Notothlaspi, commonly called penwiper, is a small genus of flowering plants in the family Brassicaceae (mustard family), order Brassicales. It is endemic to New Zealand, making it one of the country's distinctive alpine plant genera. The genus was described by Joseph Dalton Hooker in 1862, published in Bentham & Hooker's Genera Plantarum.
Plants in Notothlaspi are small, fleshy herbs — either simple or branched — that produce fragrant flowers arranged in terminal racemes or corymbs. The white, spathulate petals sit on wide claws, and the sepals are erect and not saccate. A characteristic fruit type unites the genus: silicles that are laterally compressed, with valves bearing broad wings that exceed the apex. Seeds are numerous, reniform (kidney-shaped), and borne on long, thread-like funicles; cotyledons are incumbent.

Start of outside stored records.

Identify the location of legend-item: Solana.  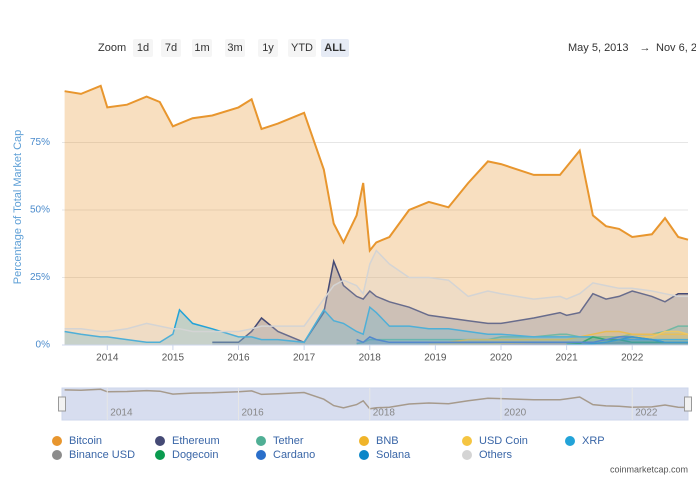
(385, 455).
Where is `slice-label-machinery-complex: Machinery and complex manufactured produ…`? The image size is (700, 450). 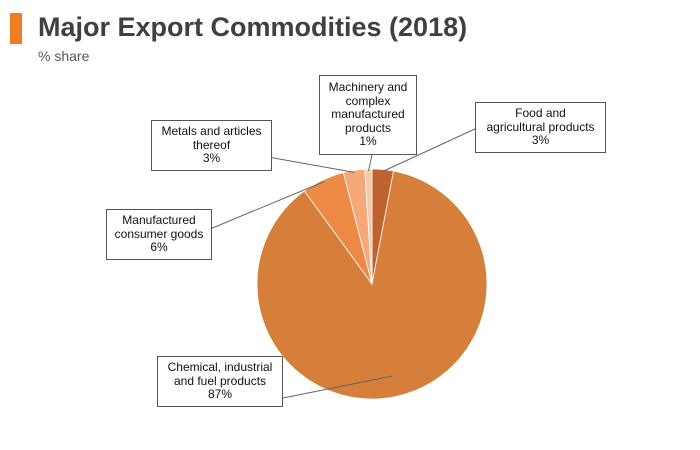 slice-label-machinery-complex: Machinery and complex manufactured produ… is located at coordinates (368, 115).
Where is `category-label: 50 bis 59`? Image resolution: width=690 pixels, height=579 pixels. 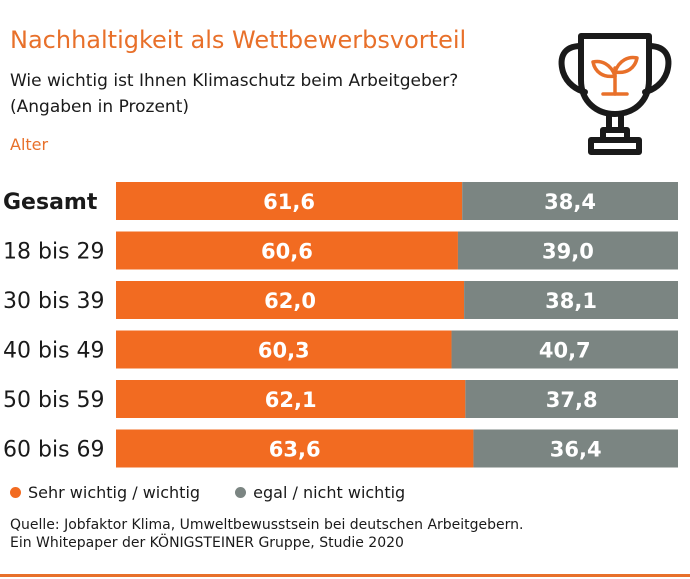
category-label: 50 bis 59 is located at coordinates (54, 400).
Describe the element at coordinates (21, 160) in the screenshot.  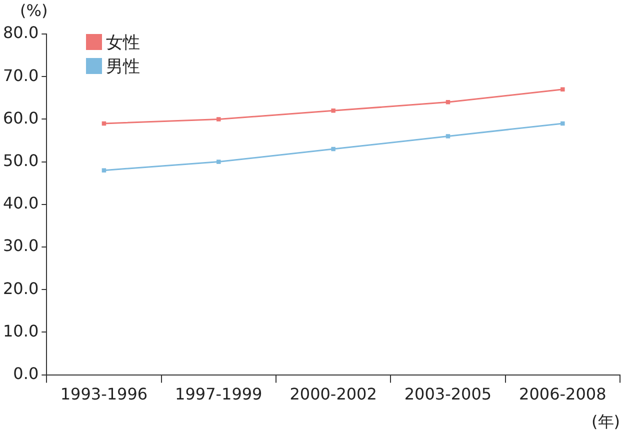
I see `y-tick-label: 50.0` at that location.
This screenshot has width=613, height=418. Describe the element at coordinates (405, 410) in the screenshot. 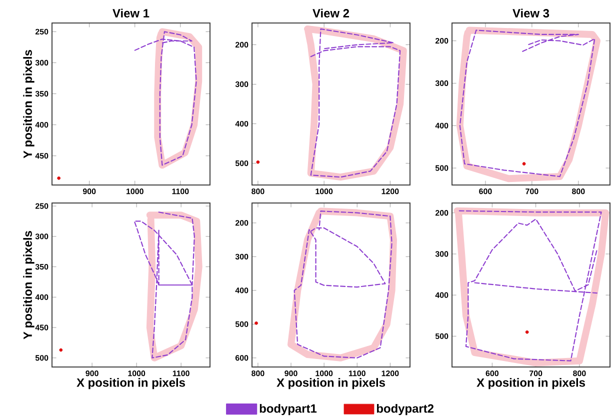

I see `legend-label: bodypart2` at that location.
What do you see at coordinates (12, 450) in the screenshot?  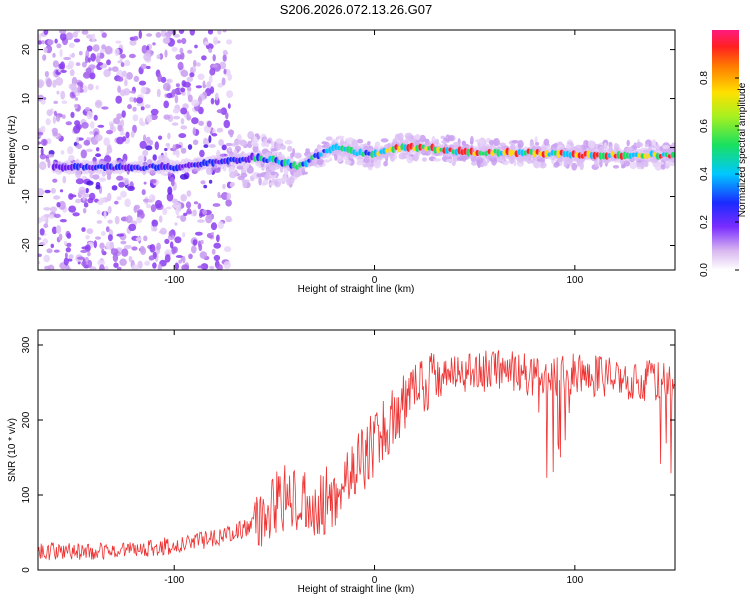 I see `snr-y-axis-label: SNR (10 * v/v)` at bounding box center [12, 450].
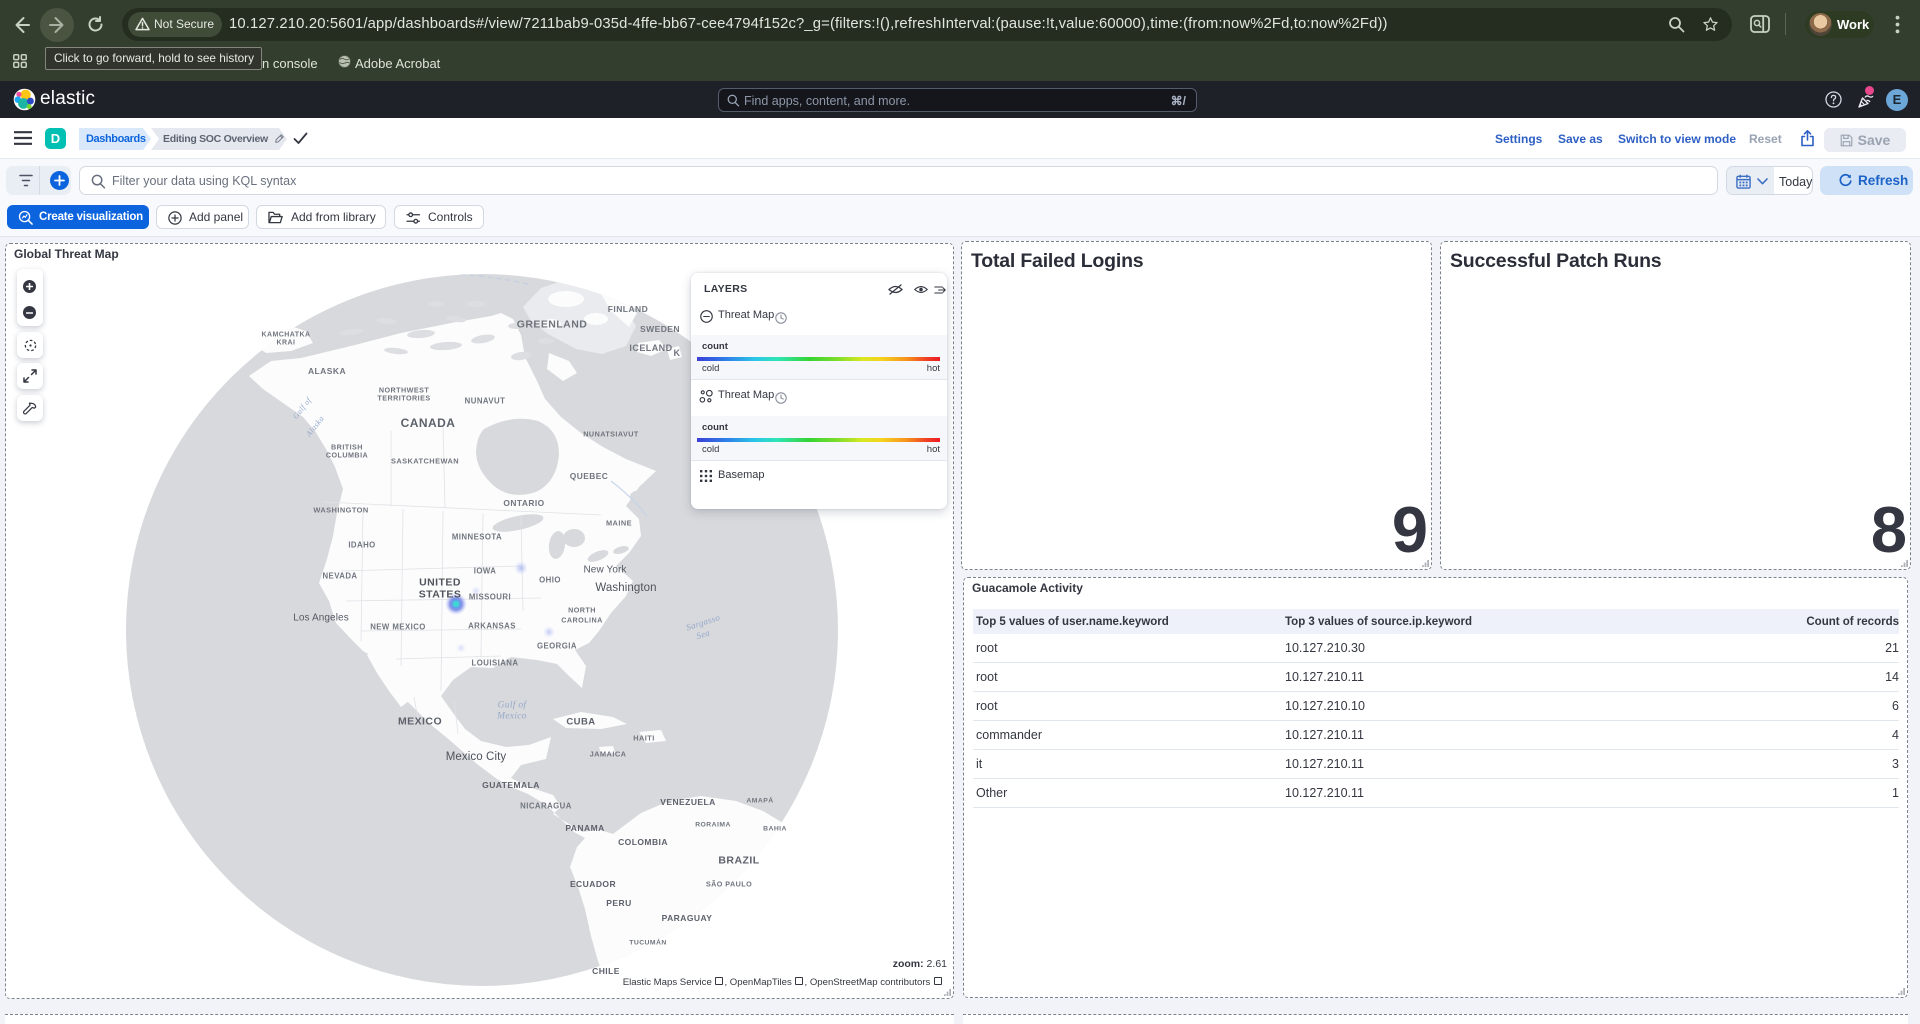  What do you see at coordinates (546, 806) in the screenshot?
I see `svg-text: NICARAGUA` at bounding box center [546, 806].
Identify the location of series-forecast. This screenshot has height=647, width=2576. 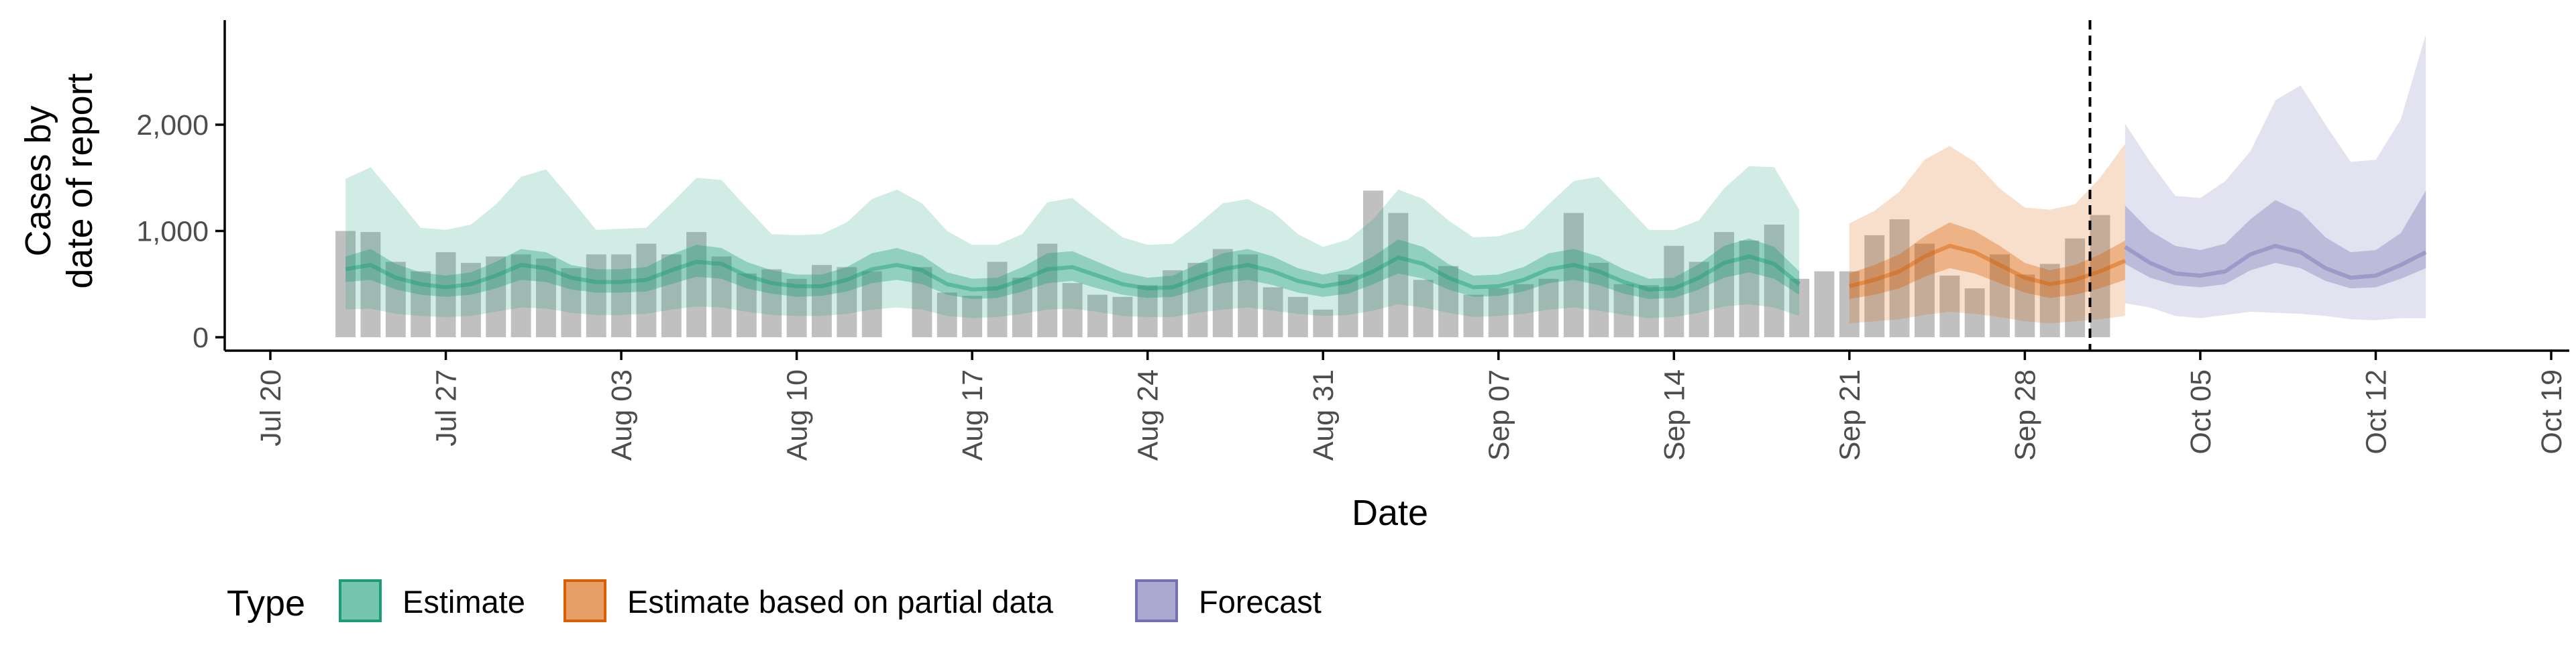
(2275, 177).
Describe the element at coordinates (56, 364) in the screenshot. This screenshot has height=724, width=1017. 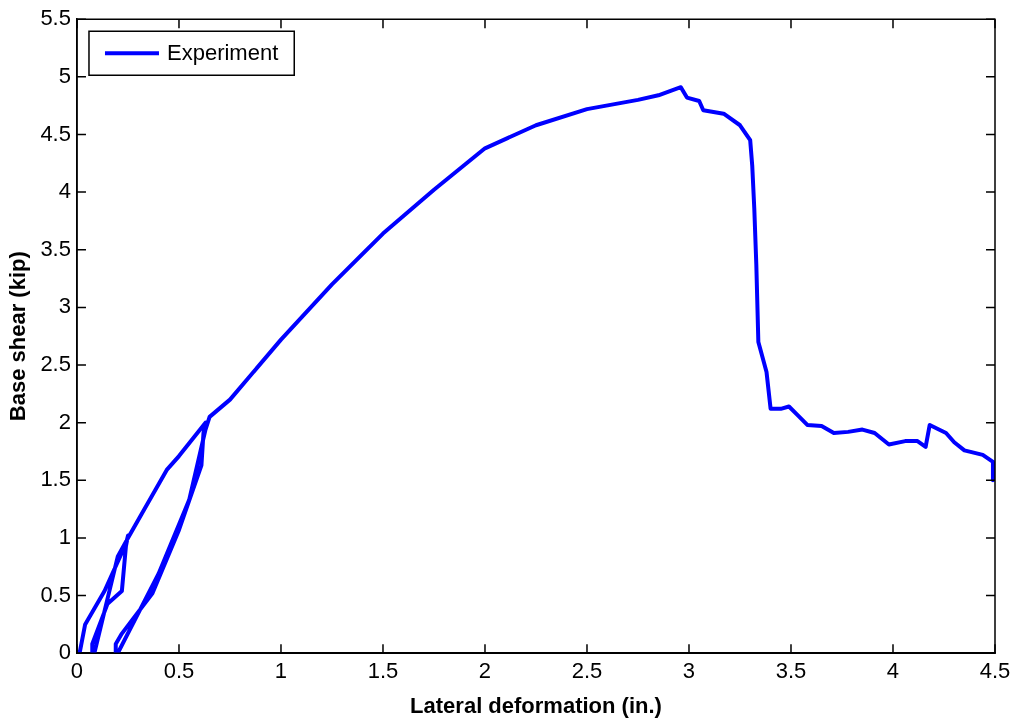
I see `y-tick-label: 2.5` at that location.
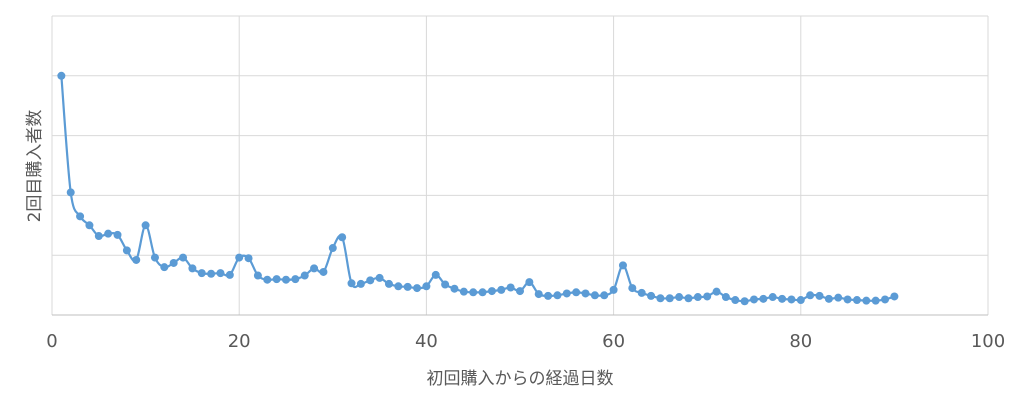 The width and height of the screenshot is (1024, 410). Describe the element at coordinates (526, 342) in the screenshot. I see `x-axis-ticks: 0 20 40 60 80 100` at that location.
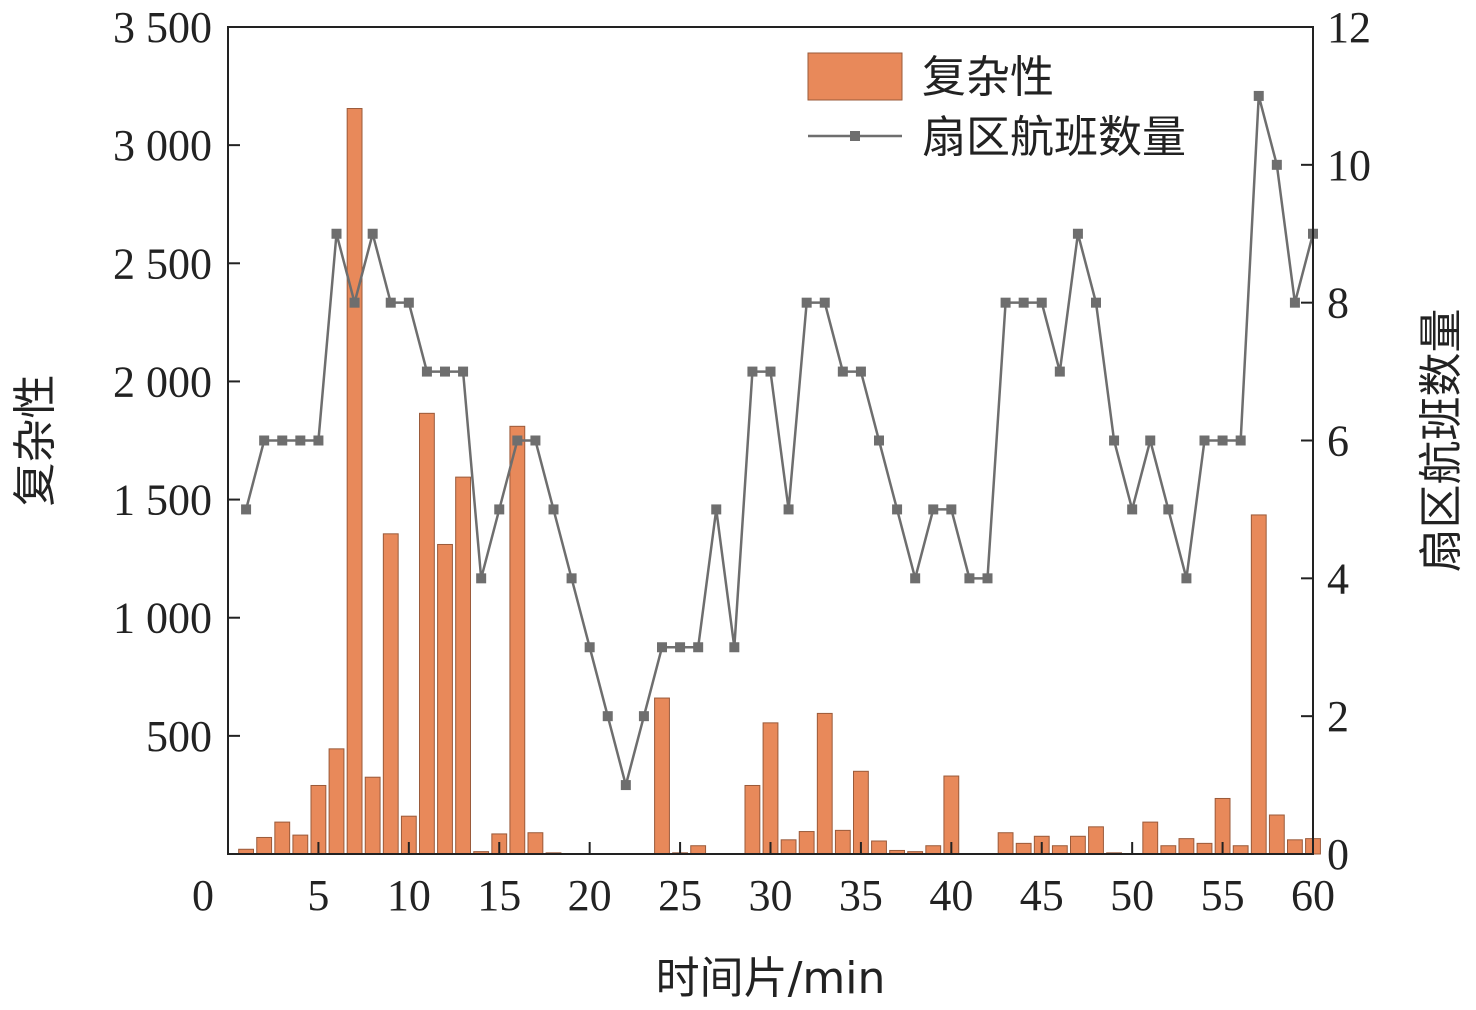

The three recognised New Zealand endemic species differ in habit and leaf form. Notothlaspi rosulatum, the type species, is a biennial herb forming a single leafy rosette with obovate-spathulate leaves and relatively large silicles (7–20 mm long). Notothlaspi australe is a perennial that grows as single rosettes or open, loose cushions with broadly ovate leaves. Notothlaspi viretum is also perennial and forms compact, dense cushions with narrow linear leaves.
Etymology
The genus name Notothlaspi was coined by Joseph Dalton Hooker in 1862, published in Genera Plantarum (co-authored with George Bentham). The common name "penwiper" refers to the distinctive broad-winged, flattened silicle fruits, which resemble the cloth pen-wipes used in the nineteenth century.
Distribution
Notothlaspi is endemic to New Zealand, with all three species restricted to the country. The genus is classified as Indigenous (Endemic) in the NZ Flora biostatus system, meaning no species are naturalised introductions.
Ecology
Notothlaspi is characterised in the scientific literature as a specialist alpine genus of New Zealand (Heenan 2019, Phytotaxa 399(3): 248–260). The fleshy, rosulate growth form and compact cushion habit seen across species are adaptations typical of New Zealand's high-altitude herbfields and rocky mountain environments.
Taxonomy Notes
The genus was established by Hooker (Hook.f.) in Bentham & Hooker, Gen. Pl. 90 (1862), with Notothlaspi rosulatum as the type taxon. It belongs to the family Brassicaceae (also treated as Cruciferae), order Brassicales, class Magnoliopsida. A 2019 taxonomic revision by Heenan (Phytotaxa 399(3): 248–260) recognised three species. GBIF lists 2 accepted descendants; NZ Flora lists 3 (including N. viretum Heenan, described in the 2019 revision).